Uncertainty-aware multi-view co-training for semi-supervised medical
image segmentation and domain adaptation
- URL: http://arxiv.org/abs/2006.16806v1
- Date: Sun, 28 Jun 2020 22:04:54 GMT
- Title: Uncertainty-aware multi-view co-training for semi-supervised medical
image segmentation and domain adaptation
- Authors: Yingda Xia, Dong Yang, Zhiding Yu, Fengze Liu, Jinzheng Cai, Lequan
Yu, Zhuotun Zhu, Daguang Xu, Alan Yuille, Holger Roth
- Abstract summary: Unlabeled data is much easier to acquire than well-annotated data.
We propose uncertainty-aware multi-view co-training for medical image segmentation.
Our framework is capable of efficiently utilizing unlabeled data for better performance.
- Score: 35.33425093398756
- License: http://arxiv.org/licenses/nonexclusive-distrib/1.0/
- Abstract: Although having achieved great success in medical image segmentation, deep
learning-based approaches usually require large amounts of well-annotated data,
which can be extremely expensive in the field of medical image analysis.
Unlabeled data, on the other hand, is much easier to acquire. Semi-supervised
learning and unsupervised domain adaptation both take the advantage of
unlabeled data, and they are closely related to each other. In this paper, we
propose uncertainty-aware multi-view co-training (UMCT), a unified framework
that addresses these two tasks for volumetric medical image segmentation. Our
framework is capable of efficiently utilizing unlabeled data for better
performance. We firstly rotate and permute the 3D volumes into multiple views
and train a 3D deep network on each view. We then apply co-training by
enforcing multi-view consistency on unlabeled data, where an uncertainty
estimation of each view is utilized to achieve accurate labeling.

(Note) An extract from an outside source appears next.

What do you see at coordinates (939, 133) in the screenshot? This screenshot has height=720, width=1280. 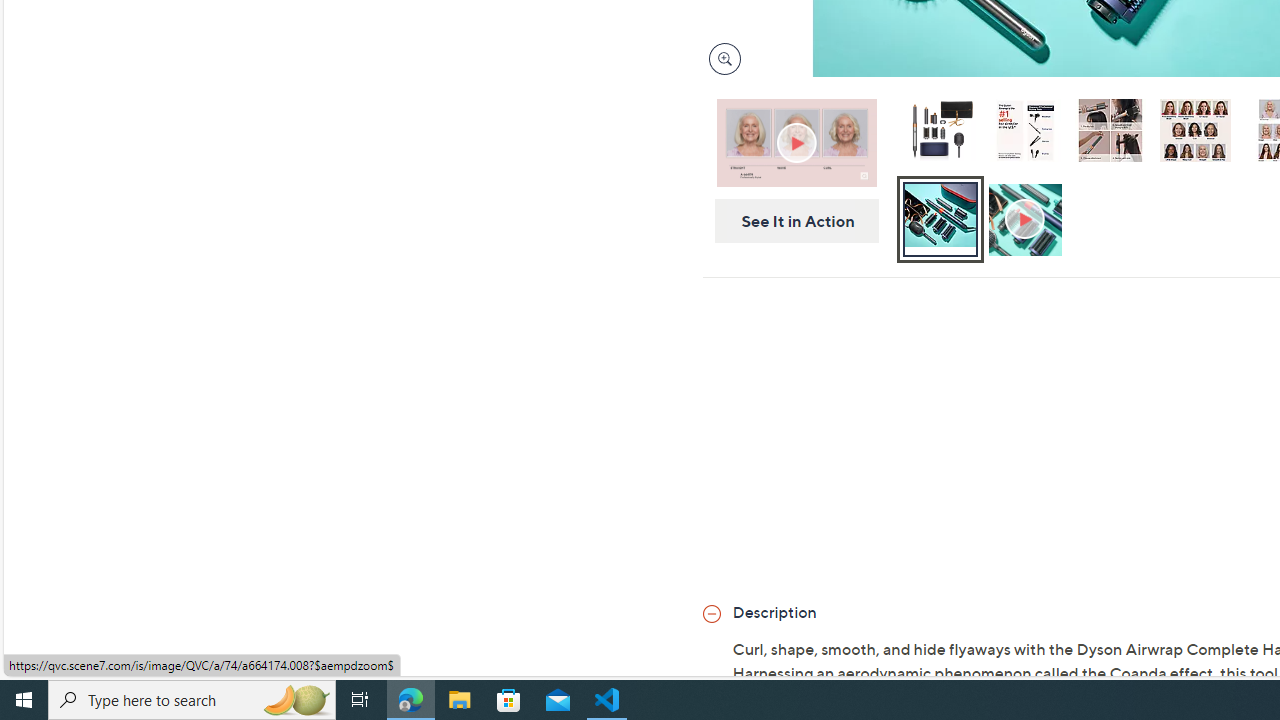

Experiments
on the NIH pancreas segmentation dataset and a multi-organ segmentation dataset
show state-of-the-art performance of the proposed framework on semi-supervised
medical image segmentation. Under unsupervised domain adaptation settings, we
validate the effectiveness of this work by adapting our multi-organ
segmentation model to two pathological organs from the Medical Segmentation
Decathlon Datasets. Additionally, we show that our UMCT-DA model can even
effectively handle the challenging situation where labeled source data is
inaccessible, demonstrating strong potentials for real-world applications.